At least 103 civilians and 14 South Sudan army (SPLA) soldiers are missing, feared dead, after an unknown group attacked a village on Friday in South Sudan's Jonglei state county of Akobo, the state governor told Sudan Tribune.
Jonglei state governor Kuol Manyang speaks to journalists in Bor, 12 February 2012 (ST) The incident occurred in the remote Walgak village of Akobo.
State governor Kuol Manyang confirmed the figures, adding that 14 people, including eight SPLA soldiers were wounded in the attack, while the whereabouts of hundreds of women and children remain unknown.
The attack took place at Mantor between Thakuach and Jier localities, more than 100km north-west of Akobo town and about 40km north-east of Walgak payam (district) during the community's yearly migration to cattle camps at Sobat river.
In a statement released by Akobo county commissioner Goi Jooyul, he said "unarmed Akobo civilians escorting their cattle were murdered in cold blood" after being violently attacked by a heavily-armed group believed to be criminals from the Murle tribe or Yau Yau rebel group.
The commissioner confirmed an unspecified number of children had been abducted, while thousands of head of cattle were also seized in the attack.
Jooyul said in the statement that the ferocity of the attack had overwhelmed an SPLA force accompanying the people, while survivors had confirmed the use of heavy weaponry including RPGs by the assailants, as well as the use of spears and machetes by some.
Manyang described the incident as the worst-ever attack in the area since March last year, but said rescue efforts were underway to establish the actual numbers of casualties.
He urged the population to remain calm, saying the army is trying to follow the attackers and track them down.

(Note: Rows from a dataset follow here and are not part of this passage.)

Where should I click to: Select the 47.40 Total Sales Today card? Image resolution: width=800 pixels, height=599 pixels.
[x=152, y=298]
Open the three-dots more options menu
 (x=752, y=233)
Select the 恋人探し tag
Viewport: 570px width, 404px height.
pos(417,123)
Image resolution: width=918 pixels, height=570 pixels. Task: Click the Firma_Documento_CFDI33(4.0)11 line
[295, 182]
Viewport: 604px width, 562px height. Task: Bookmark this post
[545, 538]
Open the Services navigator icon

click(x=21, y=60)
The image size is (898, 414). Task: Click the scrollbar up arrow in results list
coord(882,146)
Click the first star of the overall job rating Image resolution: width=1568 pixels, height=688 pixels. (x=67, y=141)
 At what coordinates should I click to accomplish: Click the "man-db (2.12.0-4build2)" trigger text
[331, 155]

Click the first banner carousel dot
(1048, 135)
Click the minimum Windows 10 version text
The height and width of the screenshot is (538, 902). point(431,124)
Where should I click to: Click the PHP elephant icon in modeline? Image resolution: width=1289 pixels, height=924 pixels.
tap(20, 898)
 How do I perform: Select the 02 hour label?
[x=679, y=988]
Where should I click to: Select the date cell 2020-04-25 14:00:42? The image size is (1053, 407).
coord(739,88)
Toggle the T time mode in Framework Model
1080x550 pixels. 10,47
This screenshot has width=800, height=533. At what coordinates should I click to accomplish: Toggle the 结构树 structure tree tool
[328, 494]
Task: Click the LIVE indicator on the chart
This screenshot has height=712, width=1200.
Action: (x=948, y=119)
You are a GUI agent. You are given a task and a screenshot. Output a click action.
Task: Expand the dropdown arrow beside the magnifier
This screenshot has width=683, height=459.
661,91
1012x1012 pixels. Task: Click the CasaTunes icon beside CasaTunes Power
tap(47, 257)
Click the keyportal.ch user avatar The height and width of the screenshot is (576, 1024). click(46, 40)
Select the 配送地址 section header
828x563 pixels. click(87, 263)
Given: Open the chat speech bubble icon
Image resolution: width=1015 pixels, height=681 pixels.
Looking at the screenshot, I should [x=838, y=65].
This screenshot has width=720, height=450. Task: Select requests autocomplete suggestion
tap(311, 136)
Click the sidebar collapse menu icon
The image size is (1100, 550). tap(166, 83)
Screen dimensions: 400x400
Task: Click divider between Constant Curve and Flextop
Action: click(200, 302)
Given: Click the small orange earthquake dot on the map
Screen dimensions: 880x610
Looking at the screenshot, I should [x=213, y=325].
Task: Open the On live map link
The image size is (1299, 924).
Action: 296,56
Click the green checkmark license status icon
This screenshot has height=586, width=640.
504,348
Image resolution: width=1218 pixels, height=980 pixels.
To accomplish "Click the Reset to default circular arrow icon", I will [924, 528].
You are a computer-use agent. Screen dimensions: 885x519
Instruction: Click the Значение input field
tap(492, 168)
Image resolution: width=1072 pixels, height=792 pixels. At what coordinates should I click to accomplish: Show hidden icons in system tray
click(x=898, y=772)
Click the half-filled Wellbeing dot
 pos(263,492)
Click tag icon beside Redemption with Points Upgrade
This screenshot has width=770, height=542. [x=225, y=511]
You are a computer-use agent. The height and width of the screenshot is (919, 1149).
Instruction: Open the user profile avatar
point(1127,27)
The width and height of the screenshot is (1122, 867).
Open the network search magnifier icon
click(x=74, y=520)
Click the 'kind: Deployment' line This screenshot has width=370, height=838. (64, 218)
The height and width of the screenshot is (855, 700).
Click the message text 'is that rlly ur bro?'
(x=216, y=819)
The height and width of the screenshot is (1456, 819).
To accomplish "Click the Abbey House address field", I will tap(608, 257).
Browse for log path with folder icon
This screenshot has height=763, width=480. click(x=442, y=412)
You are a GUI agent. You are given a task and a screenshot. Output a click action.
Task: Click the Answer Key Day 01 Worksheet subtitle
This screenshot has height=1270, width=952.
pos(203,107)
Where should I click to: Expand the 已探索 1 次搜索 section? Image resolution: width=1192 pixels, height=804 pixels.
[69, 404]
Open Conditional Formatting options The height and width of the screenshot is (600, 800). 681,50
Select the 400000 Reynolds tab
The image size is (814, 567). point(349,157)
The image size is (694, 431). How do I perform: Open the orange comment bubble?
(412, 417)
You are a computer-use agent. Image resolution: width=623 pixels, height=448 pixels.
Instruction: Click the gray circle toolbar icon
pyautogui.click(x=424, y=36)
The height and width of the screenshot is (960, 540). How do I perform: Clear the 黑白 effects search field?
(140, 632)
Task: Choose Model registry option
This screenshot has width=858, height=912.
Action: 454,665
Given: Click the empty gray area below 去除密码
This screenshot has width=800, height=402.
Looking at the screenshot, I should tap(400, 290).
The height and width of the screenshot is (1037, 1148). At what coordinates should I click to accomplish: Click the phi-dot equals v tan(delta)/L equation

However, Manyang expressed fears that thick undergrowth in the area, coupled with the long distances, could hamper the army's efforts to pursue the attackers.
"Walgak is very far, and [the] bush is very thick, the army might not get them", he said, adding it was still unclear how many people were dead or missing following the incident in the remote corner of Jonglei.
A disarmament campaign initiated by the South Sudanese government in March last year has been marred by several cases of human rights violations, allegedly committed by the army on civilians.
Manyang, on the other hand, blames sections of the population for concealing guns, which they later use to cause instability in the state.
"These people hide their guns, and always keep telling others that we have given our guns [to authorities], but look at what happened," he said.
Some of the attackers, he said, were dressed in military attire, raising fears that rebels operating in the state could have been part of the plot, largely blamed on the Murle tribe.
Jooyul said the Akobo community has suffered almost a dozen fatal attacks since May 2012, including one on Christmas Eve in Wanding in which three girls were abducted.
Jooyul called for immediate humanitarian intervention in Walgak following the latest outbreak of violence, saying Juba had continually ignored the plight of people in the region and more needs to be done in terms of recovering the missing people and cattle.
"There is no single road passable road through Lou land to aid the pursuit of criminals or even provide the needed food for the hungry populations. The costs for silence in Juba are enormous for inaction and consequences cannot be reemphasised," he said.
SPLA spokesperson Phillip Aguer told Sudan Tribune he had no information on the attack in Akobo.